Is it any wonder, then, that the Dutch, including their doctors, have embraced the culture of death?
According to the New York Post, “Ter Beek blasted the Free Press article on Twitter … and announced that she would be leaving social media ahead of her death.”
“It was an honor for me to provide insights to people who were open to learning something,” she huffed.
Apparently, she was expecting Subramanya to author an article lauding her “courage” for deciding to kill herself, as so many would, and was upset that such was not the case.

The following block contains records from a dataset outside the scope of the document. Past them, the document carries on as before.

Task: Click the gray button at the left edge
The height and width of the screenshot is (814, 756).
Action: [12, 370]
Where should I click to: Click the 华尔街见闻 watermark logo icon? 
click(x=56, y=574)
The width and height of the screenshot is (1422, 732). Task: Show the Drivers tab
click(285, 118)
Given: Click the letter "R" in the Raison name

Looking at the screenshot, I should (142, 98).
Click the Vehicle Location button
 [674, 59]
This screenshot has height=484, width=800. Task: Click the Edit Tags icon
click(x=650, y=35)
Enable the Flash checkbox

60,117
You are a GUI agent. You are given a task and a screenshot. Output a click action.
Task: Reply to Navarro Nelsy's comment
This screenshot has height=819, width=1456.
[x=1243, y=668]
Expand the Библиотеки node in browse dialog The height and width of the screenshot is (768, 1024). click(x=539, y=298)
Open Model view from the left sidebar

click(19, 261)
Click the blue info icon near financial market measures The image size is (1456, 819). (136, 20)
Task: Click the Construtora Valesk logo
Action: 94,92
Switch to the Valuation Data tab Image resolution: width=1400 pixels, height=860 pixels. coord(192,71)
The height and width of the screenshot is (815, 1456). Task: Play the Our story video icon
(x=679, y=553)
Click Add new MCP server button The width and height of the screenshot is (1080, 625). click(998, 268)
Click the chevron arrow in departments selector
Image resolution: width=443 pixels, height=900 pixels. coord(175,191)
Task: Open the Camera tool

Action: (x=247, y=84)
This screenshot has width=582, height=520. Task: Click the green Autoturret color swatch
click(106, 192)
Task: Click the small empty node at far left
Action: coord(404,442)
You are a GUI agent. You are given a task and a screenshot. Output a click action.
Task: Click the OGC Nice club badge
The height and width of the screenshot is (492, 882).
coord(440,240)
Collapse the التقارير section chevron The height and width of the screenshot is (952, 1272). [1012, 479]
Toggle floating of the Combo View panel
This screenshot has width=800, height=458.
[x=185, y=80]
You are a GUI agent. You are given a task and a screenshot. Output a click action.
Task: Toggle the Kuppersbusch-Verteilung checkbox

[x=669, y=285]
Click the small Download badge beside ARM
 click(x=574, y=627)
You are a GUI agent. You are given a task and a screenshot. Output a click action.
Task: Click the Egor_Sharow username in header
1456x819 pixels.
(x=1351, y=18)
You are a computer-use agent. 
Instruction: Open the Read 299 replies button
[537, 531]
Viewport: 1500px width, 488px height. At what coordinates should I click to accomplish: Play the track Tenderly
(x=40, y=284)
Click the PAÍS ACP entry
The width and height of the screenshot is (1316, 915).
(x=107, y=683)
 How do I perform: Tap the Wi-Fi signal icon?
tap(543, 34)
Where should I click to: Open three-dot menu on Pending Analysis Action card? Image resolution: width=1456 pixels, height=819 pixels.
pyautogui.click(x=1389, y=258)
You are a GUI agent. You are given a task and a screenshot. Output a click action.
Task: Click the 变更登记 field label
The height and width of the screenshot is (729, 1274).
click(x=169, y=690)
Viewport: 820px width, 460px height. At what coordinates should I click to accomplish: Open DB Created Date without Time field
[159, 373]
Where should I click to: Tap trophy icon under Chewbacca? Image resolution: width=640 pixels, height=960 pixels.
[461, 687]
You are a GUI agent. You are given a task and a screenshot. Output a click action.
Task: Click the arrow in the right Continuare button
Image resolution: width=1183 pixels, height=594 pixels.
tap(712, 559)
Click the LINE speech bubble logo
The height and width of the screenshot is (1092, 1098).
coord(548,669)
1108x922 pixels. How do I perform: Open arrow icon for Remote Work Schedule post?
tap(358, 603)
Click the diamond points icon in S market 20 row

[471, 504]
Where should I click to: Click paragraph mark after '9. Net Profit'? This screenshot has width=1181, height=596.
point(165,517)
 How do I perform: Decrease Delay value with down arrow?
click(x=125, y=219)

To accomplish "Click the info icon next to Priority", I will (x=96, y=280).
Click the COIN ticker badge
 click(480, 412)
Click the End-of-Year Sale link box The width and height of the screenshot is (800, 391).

Ter Beek ought to consider what her detractors have to say. Most, such as Subramanya, direct their criticism not at her but at “laws that destigmatize suicide, a social media culture that glamorizes it, and radical right-to-die activists who insist we should be free to kill ourselves whenever our lives are ‘complete.’”
For ter Beek, they have nothing but compassion.
“I wish Zoraya knew how much God loved her — and I pray someone can get to her and tell her that He sent His only Son, Jesus Christ, from heaven to earth so she could have forgiveness of her sins and have a relationship with Him,” wrote Graham. “I wish she could know His peace in her heart and that she could cast her cares upon Him.”